Text segment:
+ + + + + + +

I’ve separated the syncdb out to a manual step (rather than running syncdb on a hook like config-changed) so that I can run it after the postgresql service had been updated with the custom field, and also because juju doesn’t currently have a concept of a leader (yes, syncdb could be run on every unit, and might be safe, but I don’t like it conceptually).

--- a/playbook.yml
+++ b/playbook.yml
@@ -3,13 +3,13 @@
 
   vars:
     - app_label: click-reviews.ubuntu.com
+    - code_archive: "{{ build_label }}/rnr-server.tgz"
 
   roles:
     - role: wsgi-app
       listen_port: 8080
       python_path: "{{ application_dir }}/django-project:{{ current_code_dir }}/src"
       wsgi_application: clickreviewsproject.wsgi:application
-      code_archive: "{{ build_label }}/rnr-server.tgz"
       when: build_label != ''
 
     - role: nrpe-external-master
@@ -25,6 +25,7 @@
         - python-django=1.5.4-1ubuntu1~ctools0
         - python-tz
         - python-pip
+        - python-psycopg2
       tags:
         - install
         - upgrade-charm
@@ -46,13 +47,24 @@
       tags:
         - install
         - upgrade-charm
+        - db-relation-changed
       notify:
         - Restart wsgi
+
     # XXX Normally our deployment build would ensure these are all available in the tarball.
     - name: Install any non-distro dependencies (Don't depend on pip for a real deployment!)
       pip: name={{ item.key }} version={{ item.value }}
       with_dict:
         south: 0.7.6
+        django-openid-auth: 0.2
       tags:
         - install
         - upgrade-charm
+
+    - name: sync the database
+      django_manage: >
+        command="syncdb --noinput"
+        app_path="{{ application_dir }}/django-project"
+        pythonpath="{{ code_dir }}/current/src"

+ + + + + + +

Data listing:
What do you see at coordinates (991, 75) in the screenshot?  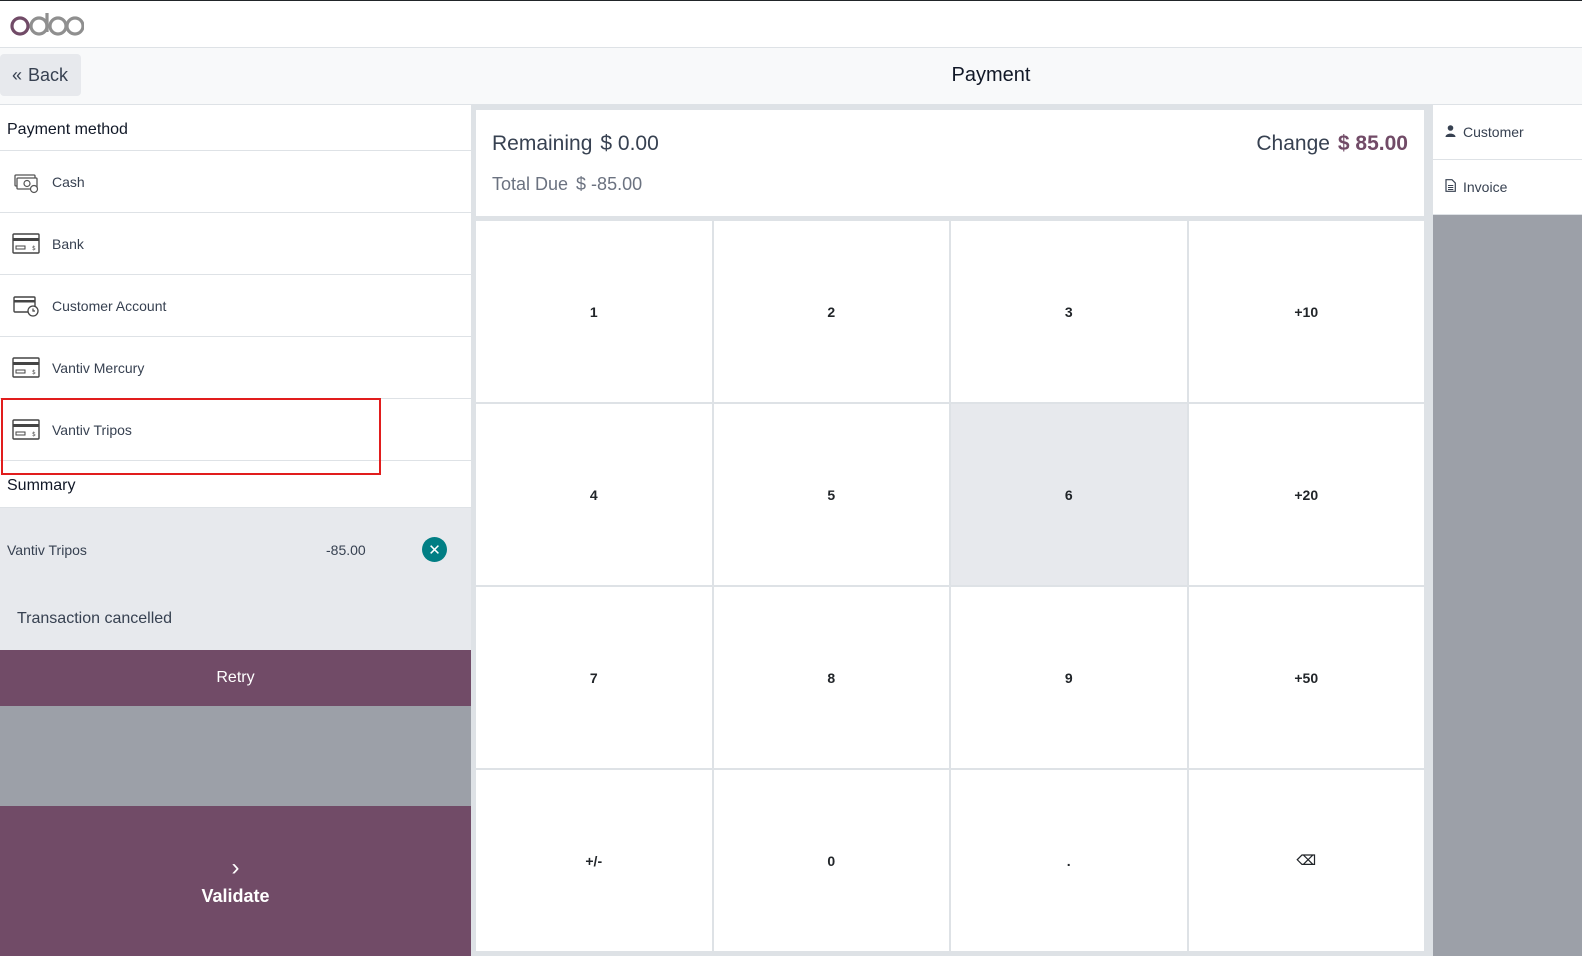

+ + + + + + +

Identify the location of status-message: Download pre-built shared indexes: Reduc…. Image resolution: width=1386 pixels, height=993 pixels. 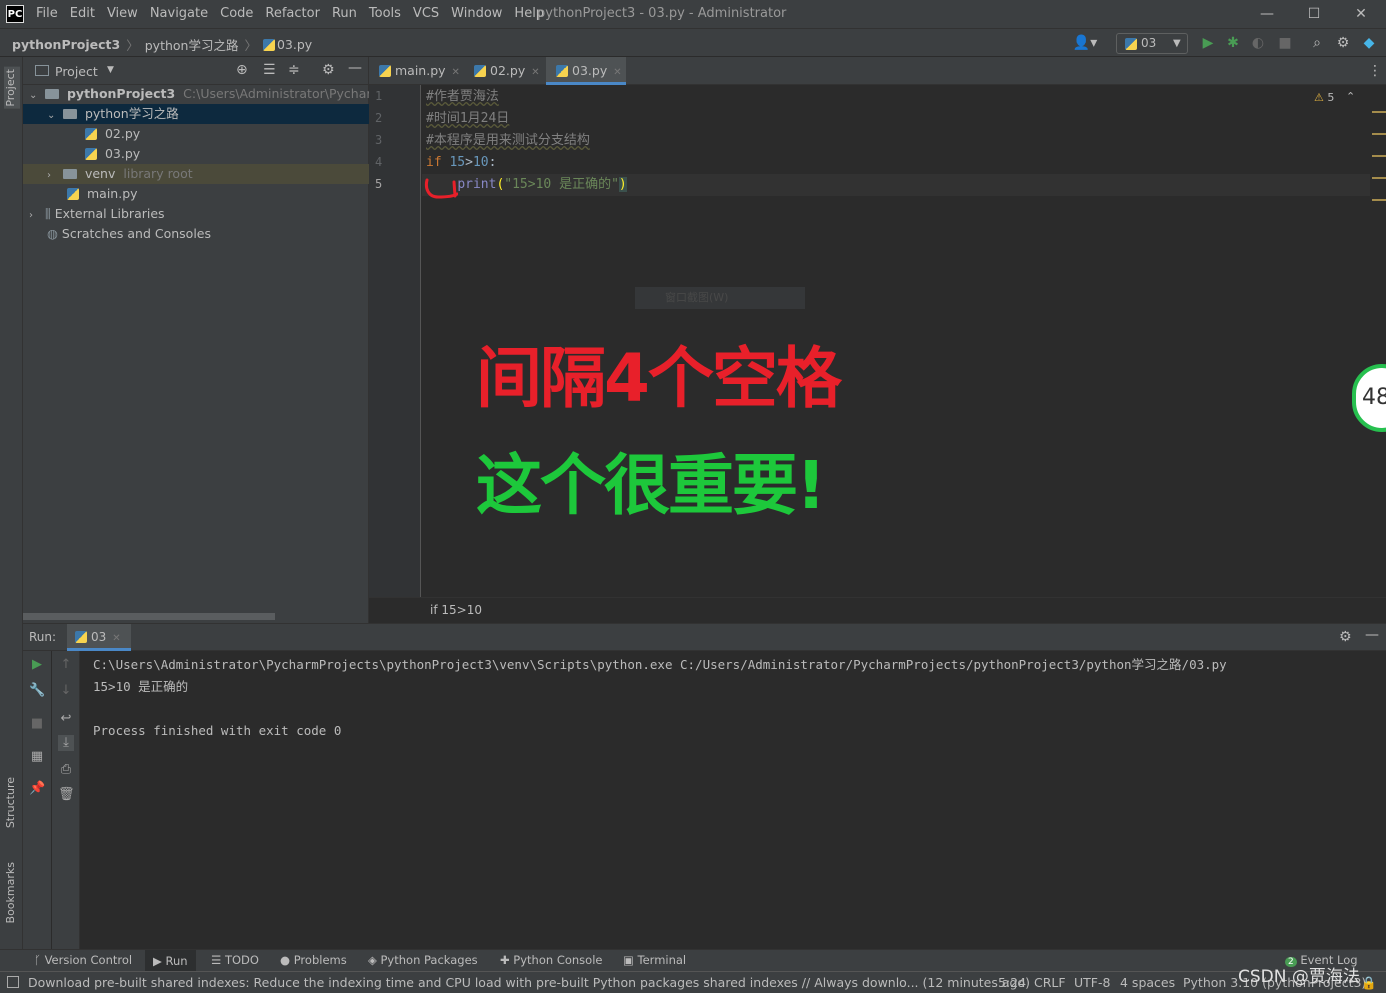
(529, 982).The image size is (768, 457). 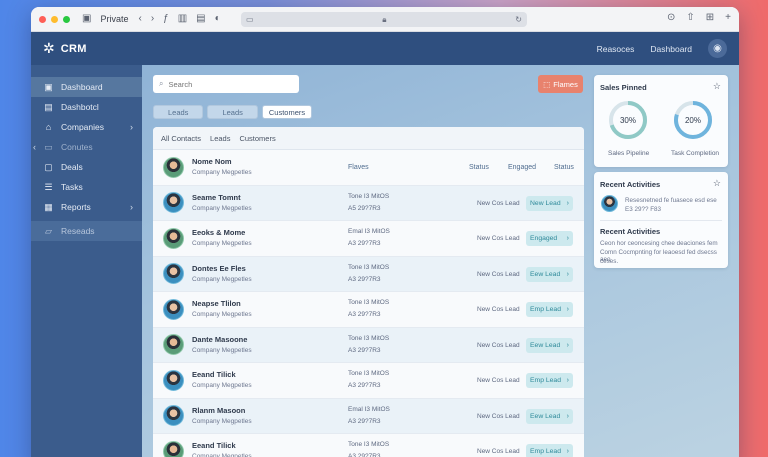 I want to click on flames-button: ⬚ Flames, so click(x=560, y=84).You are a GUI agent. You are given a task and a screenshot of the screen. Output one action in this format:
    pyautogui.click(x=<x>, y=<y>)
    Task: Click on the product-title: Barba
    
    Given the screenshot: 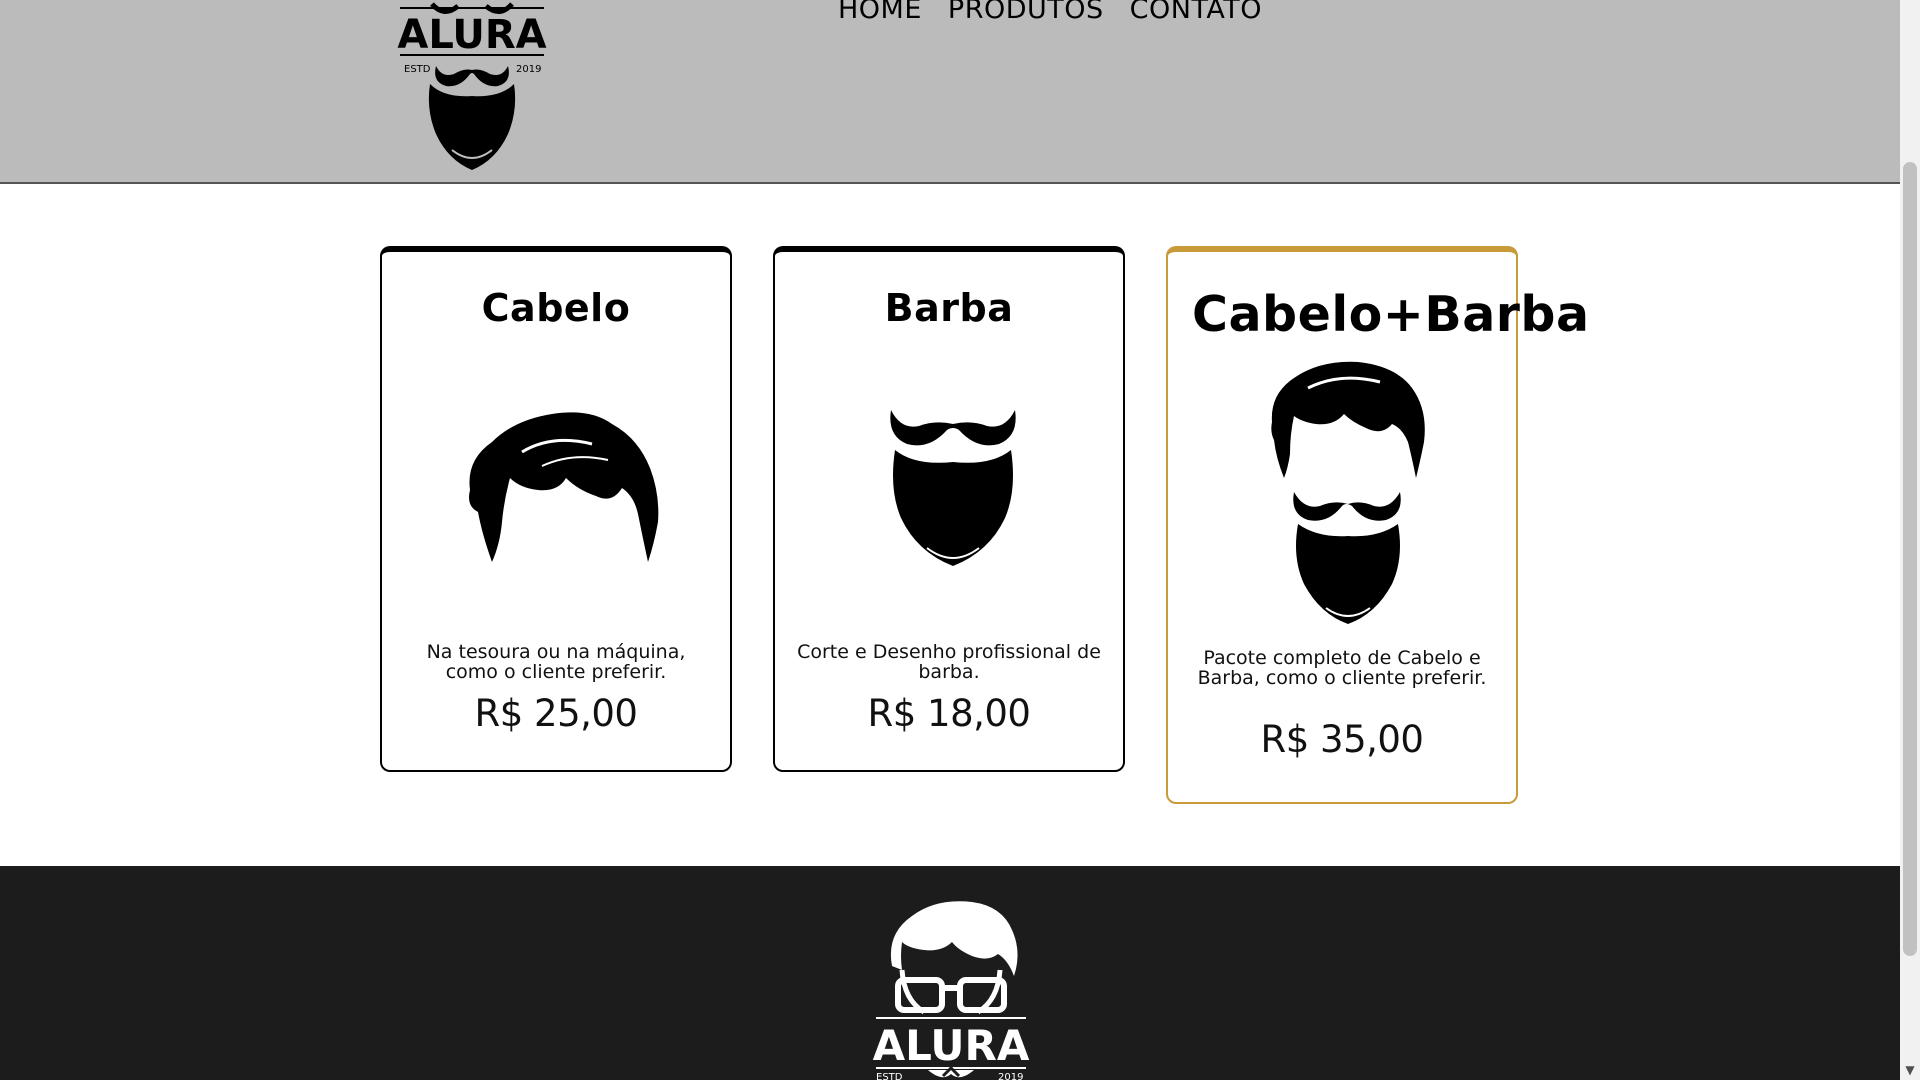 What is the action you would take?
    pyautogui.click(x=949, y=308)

+ + + + + + +

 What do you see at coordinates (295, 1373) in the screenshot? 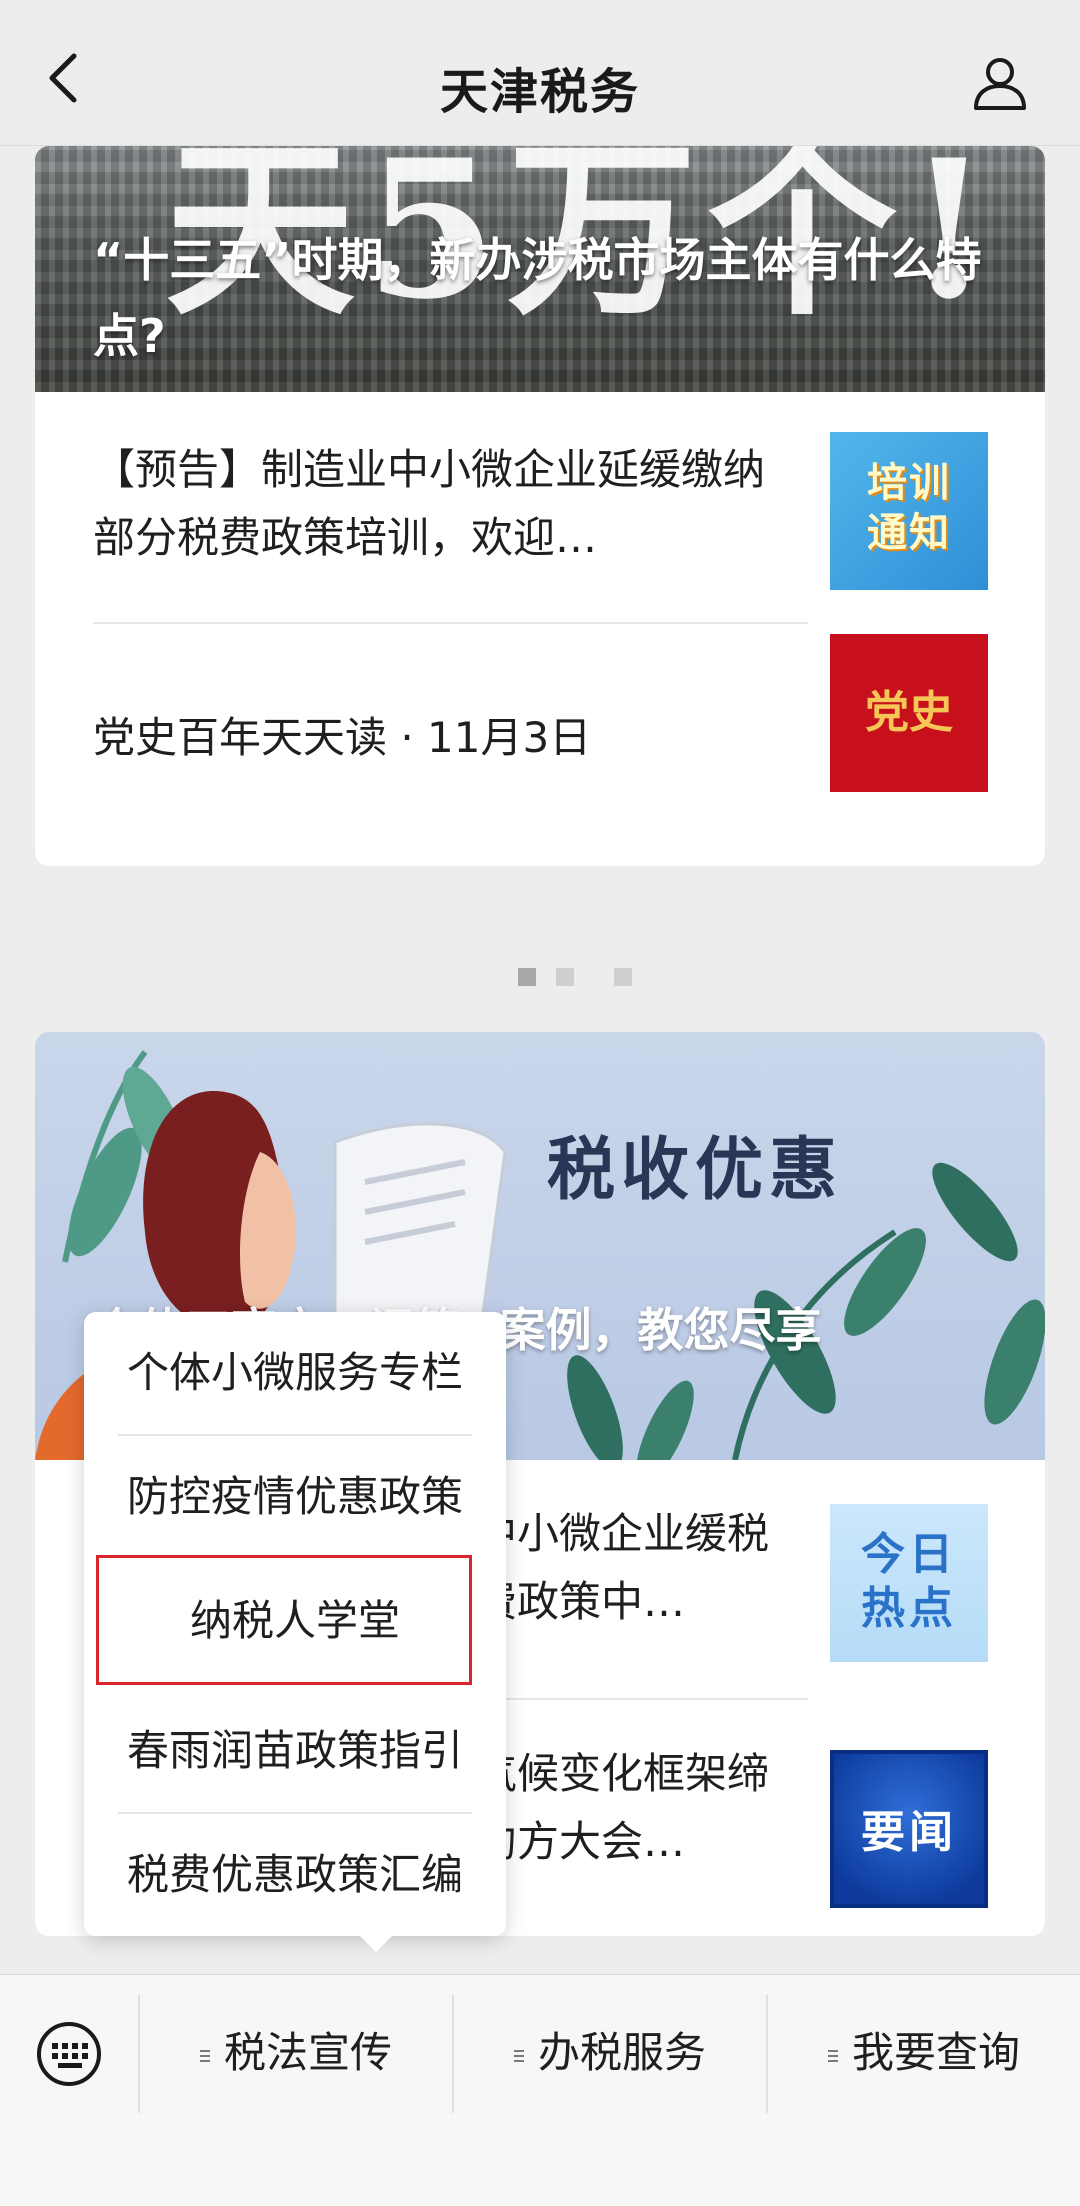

+ + + + + + +

About this exercise: Edit the stretch of the text from "I’ve separated the" through "like it conceptually).", putting "primary unit" wherever "leader" appears. The rows can be set aside; nothing here depends on them.

Exercise response:
I’ve separated the syncdb out to a manual step (rather than running syncdb on a hook like config-changed) so that I can run it after the postgresql service had been updated with the custom field, and also because juju doesn’t currently have a concept of a primary unit (yes, syncdb could be run on every unit, and might be safe, but I don’t like it conceptually).